Please repeat the listing exactly, starting at its first line and stopping after the line that contains "Yunus Emre Araştırmalarının".
**** Information ****
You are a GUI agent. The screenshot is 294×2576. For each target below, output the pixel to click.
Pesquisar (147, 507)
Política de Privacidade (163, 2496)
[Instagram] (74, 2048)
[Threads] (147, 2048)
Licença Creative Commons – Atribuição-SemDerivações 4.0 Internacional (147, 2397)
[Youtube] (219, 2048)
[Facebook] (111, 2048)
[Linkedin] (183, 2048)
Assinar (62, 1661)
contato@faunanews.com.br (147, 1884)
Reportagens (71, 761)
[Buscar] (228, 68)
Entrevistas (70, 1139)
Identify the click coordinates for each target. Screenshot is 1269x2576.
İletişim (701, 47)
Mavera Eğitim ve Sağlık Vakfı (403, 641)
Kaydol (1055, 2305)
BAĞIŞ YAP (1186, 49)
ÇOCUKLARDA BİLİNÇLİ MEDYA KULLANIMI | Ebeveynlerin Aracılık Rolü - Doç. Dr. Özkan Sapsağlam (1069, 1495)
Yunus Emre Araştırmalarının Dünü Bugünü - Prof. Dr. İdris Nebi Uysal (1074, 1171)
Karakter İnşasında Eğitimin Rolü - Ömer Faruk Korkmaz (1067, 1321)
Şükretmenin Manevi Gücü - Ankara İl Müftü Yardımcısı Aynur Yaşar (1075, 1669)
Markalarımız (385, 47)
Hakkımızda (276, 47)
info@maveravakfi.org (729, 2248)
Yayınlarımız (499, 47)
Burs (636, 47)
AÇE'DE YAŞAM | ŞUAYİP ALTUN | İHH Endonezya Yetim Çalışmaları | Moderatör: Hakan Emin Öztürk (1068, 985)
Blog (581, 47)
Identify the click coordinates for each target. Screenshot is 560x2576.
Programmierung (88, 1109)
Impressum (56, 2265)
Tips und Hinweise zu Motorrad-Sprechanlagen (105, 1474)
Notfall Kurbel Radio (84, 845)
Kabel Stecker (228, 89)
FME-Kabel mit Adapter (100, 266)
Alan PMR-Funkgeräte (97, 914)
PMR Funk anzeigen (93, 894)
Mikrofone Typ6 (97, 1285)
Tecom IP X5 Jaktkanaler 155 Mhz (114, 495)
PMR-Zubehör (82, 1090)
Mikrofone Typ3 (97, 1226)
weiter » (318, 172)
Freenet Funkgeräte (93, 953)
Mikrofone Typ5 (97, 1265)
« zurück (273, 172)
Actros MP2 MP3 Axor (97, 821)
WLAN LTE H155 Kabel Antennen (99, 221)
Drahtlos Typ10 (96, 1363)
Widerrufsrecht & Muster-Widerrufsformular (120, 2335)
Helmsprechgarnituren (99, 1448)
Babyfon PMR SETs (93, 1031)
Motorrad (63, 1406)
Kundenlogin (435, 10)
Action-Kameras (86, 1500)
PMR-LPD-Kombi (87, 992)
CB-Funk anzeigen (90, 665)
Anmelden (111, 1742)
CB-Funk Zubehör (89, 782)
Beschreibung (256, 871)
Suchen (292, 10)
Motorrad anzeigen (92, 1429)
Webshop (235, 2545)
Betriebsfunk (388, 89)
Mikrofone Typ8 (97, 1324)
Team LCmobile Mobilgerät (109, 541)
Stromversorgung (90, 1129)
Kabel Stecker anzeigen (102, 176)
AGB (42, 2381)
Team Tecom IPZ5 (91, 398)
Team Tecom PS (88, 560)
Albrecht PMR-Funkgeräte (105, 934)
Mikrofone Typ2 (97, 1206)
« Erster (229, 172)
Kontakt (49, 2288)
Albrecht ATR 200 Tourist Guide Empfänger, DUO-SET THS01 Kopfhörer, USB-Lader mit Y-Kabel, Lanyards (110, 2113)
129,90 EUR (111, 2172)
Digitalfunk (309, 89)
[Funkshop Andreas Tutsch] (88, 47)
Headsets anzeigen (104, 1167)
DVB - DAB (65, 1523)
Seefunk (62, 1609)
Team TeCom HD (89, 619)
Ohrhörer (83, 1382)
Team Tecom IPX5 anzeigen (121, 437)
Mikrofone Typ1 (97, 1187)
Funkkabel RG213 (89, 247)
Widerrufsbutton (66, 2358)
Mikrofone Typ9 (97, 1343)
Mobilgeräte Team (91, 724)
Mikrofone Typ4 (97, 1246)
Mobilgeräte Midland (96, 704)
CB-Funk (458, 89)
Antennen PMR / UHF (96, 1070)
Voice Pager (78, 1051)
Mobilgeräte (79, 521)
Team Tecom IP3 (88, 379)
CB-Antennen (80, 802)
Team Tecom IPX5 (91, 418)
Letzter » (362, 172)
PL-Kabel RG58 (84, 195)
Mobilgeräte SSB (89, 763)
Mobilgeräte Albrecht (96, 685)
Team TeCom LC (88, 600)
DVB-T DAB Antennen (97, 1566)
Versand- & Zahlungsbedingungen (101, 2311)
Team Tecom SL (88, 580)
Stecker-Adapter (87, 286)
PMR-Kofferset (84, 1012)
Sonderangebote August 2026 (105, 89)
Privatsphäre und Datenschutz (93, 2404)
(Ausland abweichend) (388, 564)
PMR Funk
****
[Output of the task]:
You are a GUI agent. The screenshot is 294×2576. For each target below, output the pixel to click.
Pesquisar (147, 507)
Política de Privacidade (163, 2496)
[Instagram] (74, 2048)
[Threads] (147, 2048)
Licença Creative Commons – Atribuição-SemDerivações 4.0 Internacional (147, 2397)
[Youtube] (219, 2048)
[Facebook] (111, 2048)
[Linkedin] (183, 2048)
Assinar (62, 1661)
contato@faunanews.com.br (147, 1884)
Reportagens (71, 761)
[Buscar] (228, 68)
Entrevistas (70, 1139)
Identify the click coordinates for each target. Screenshot is 1269x2576.
İletişim (701, 47)
Mavera Eğitim ve Sağlık Vakfı (403, 641)
Kaydol (1055, 2305)
BAĞIŞ YAP (1186, 49)
ÇOCUKLARDA BİLİNÇLİ MEDYA KULLANIMI | Ebeveynlerin Aracılık Rolü - Doç. Dr. Özkan Sapsağlam (1069, 1495)
Yunus Emre Araştırmalarının Dünü Bugünü - Prof. Dr. İdris Nebi Uysal (1074, 1171)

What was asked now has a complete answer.